Валентин Маслюков - Тайна переписки
— Хотите подарок? — спросил он, все равно волнуясь.
— Какой такой подарок? — протянула она.
— Я сделаю вам подарок, хотите?
Она прищурилась и не ответила, хотя Саша, как ни был он возбужден, угадывал уже созревшее «да». Хотелось тотчас же, безоговорочно проникнуться к этой Наташе расположением — мешала челка. Ярко-сиреневые губы, закрученная валиком челка и сзади на затылке туго схваченный хвост — что-то тут разрушало образ.
— Какой подарок? — повторила она, предусмотрительно удерживаясь от ответа.
— Серебряный браслет.
— Се-ре~бря-ный… Чего это будет стоить?
— Ничего, — поспешно сказал Саша, не признавая ненужных задержек.
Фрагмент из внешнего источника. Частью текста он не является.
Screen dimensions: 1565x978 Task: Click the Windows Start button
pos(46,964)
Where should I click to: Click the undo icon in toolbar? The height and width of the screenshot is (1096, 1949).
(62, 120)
— Чего это будет стоить мне?
— Просто подарок.
— Ладно… Давай. Где он? — сказала она с проницательной улыбкой на гладеньком, тонированном, как кажется, в ровный смугловатый цвет лице.
— А мы сейчас пойдем и подберем по руке.
— Мне с тобой идти? — спросила она, как бы соглашаясь.
— Да.
— Далеко?
— Ну, не очень.
— Но ты отведешь?
— Ну да, — досадливо пожал плечами Саша.
— Поищи-ка себе другую дуру! Получше. Понял?! — выпалила она вдруг, опасливо отпрянув.
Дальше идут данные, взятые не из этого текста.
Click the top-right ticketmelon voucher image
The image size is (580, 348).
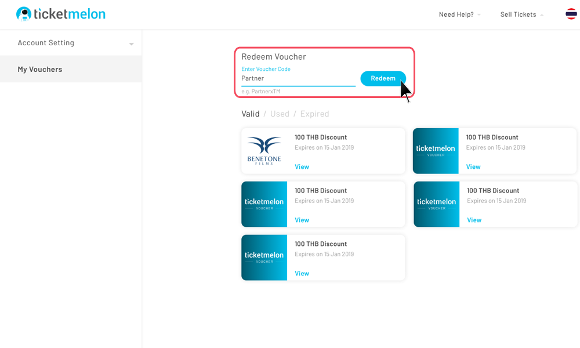[x=436, y=151]
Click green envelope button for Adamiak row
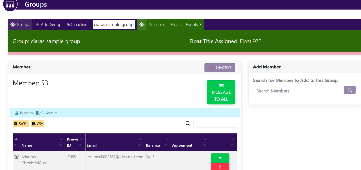The image size is (361, 170). pyautogui.click(x=220, y=158)
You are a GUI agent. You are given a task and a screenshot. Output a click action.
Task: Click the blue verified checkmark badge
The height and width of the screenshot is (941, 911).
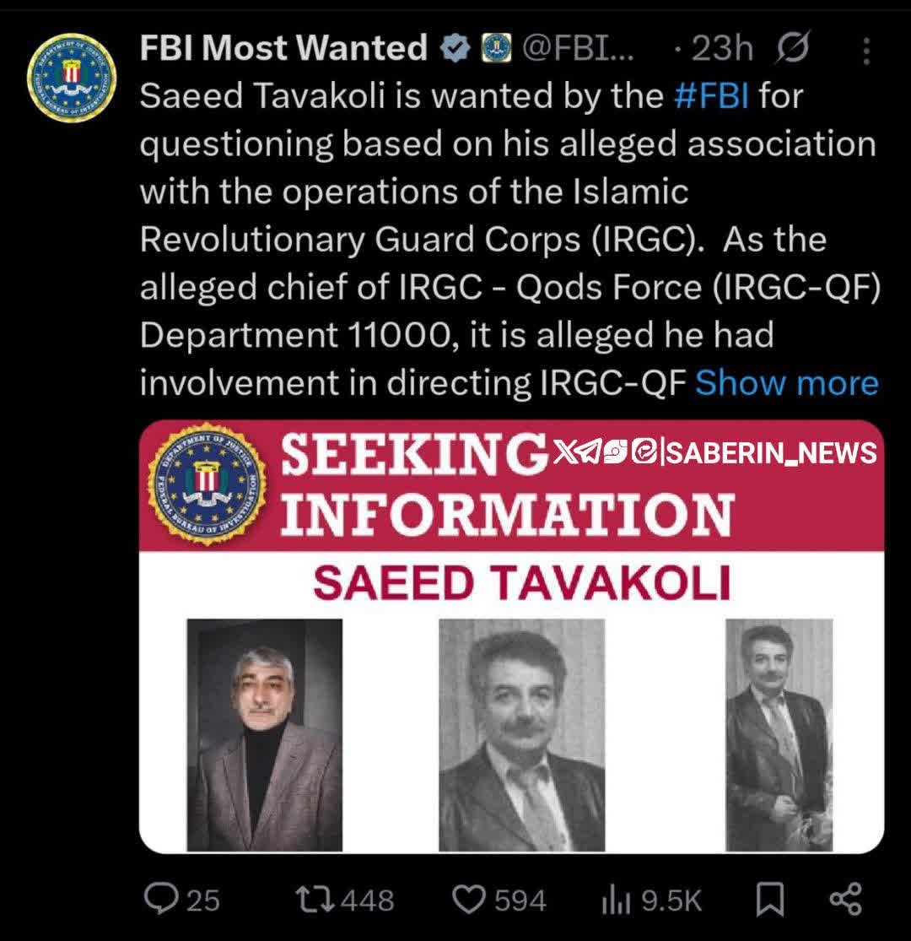click(456, 50)
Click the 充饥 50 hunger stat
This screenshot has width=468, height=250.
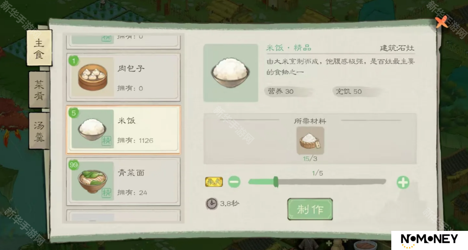[356, 92]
Убедившись, что Саша не пытается ее настигнуть и вообще… бездвижен, она добавила несколько слов покрепче и пошла, часто оглядываясь.
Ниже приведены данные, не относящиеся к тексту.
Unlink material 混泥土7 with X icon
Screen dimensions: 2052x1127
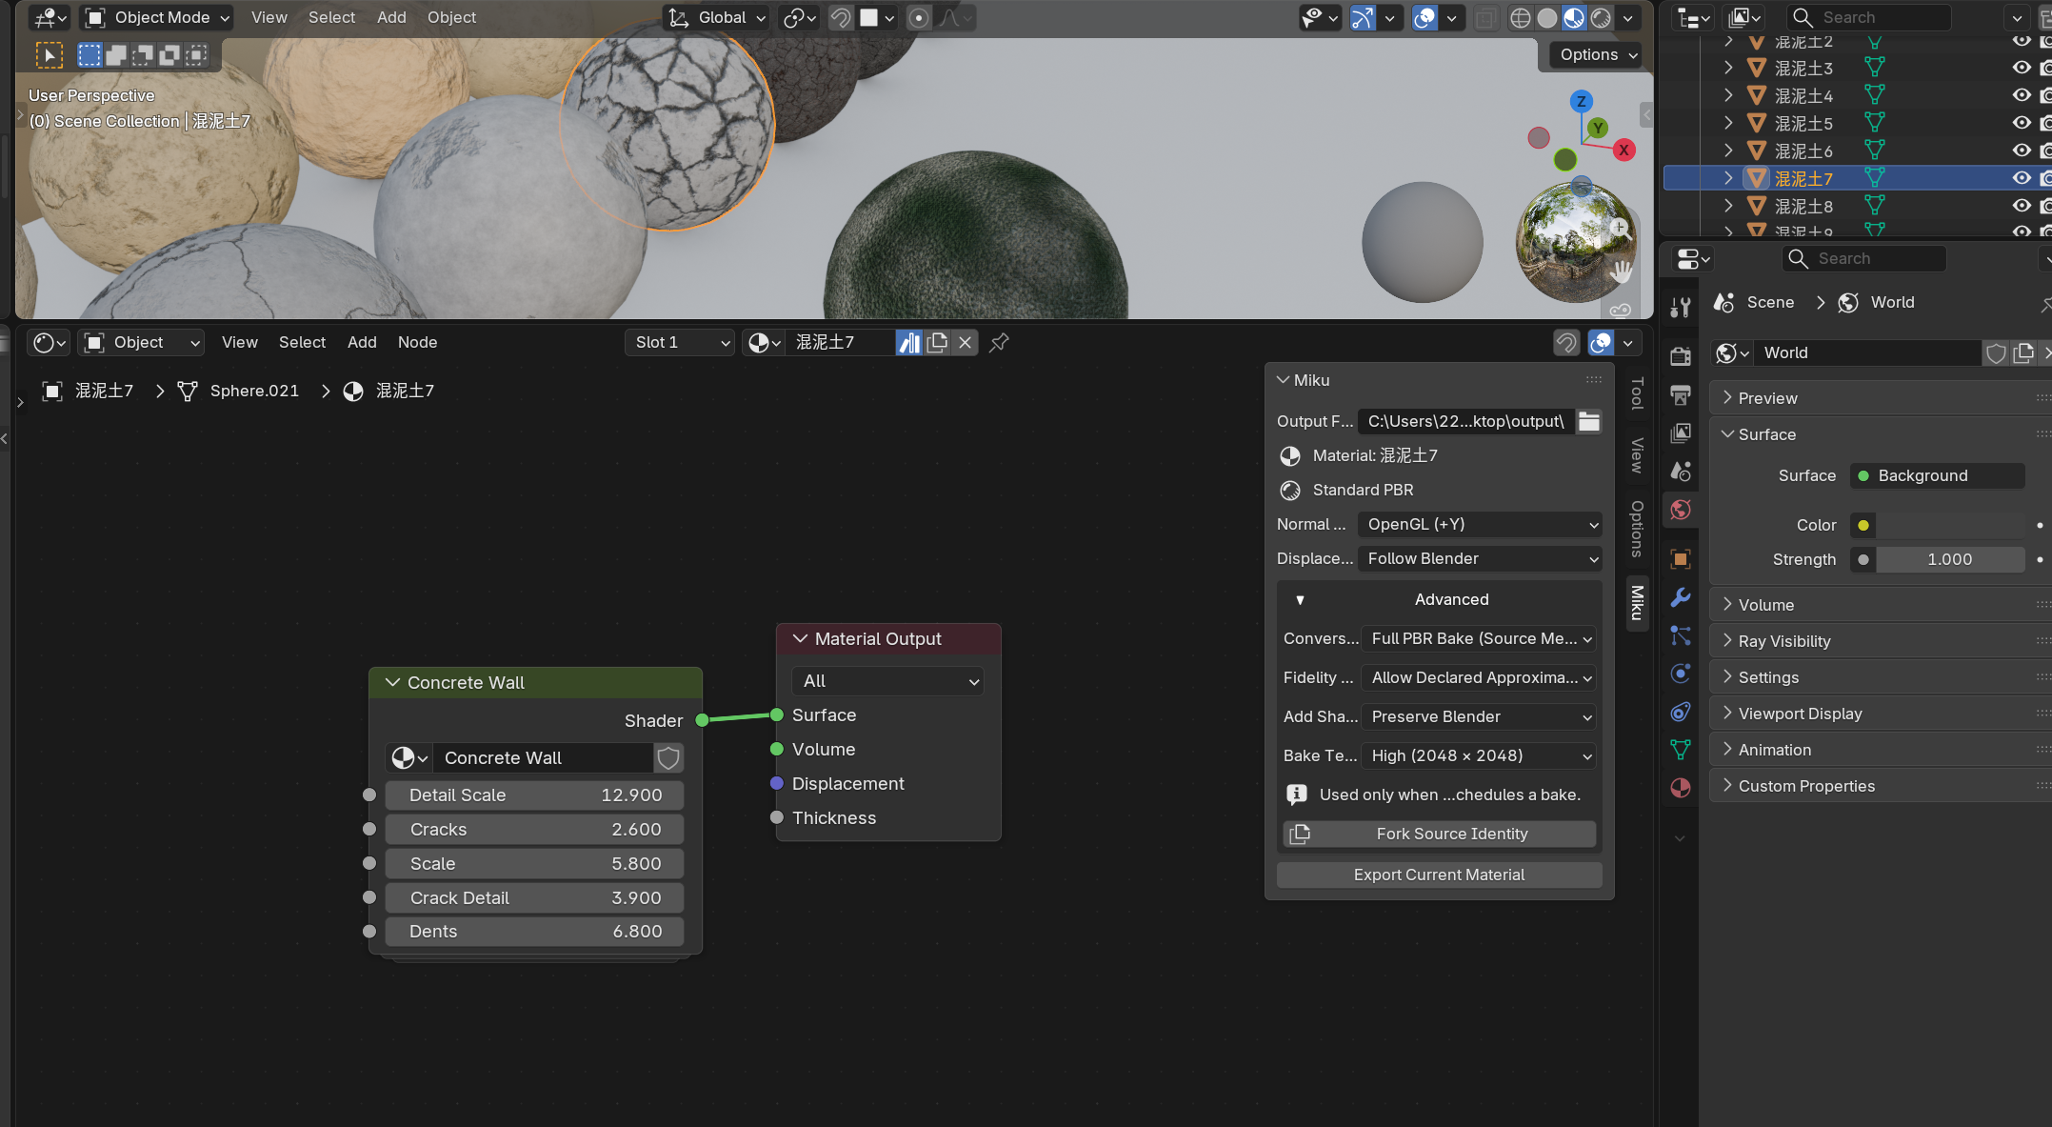965,342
Едва одолев замешательство, Саша поспешил оставить место, где посматривали на него нечаянные свидетели происшествия, и по дороге к «Аметисту» сделал еще попытку.
— Девушка, хотите подарок? — спросил он, ничего больше на загадывая.
— Хочу, — обернулась она с улыбкой и сразу Саше понравилась.
Может статься, это и была Она. Нежного сложения девушка, слегка запавшие щеки на узком к подбородку лице, остренький носик и стриженный затылок. Глаза ее глядели без вызова.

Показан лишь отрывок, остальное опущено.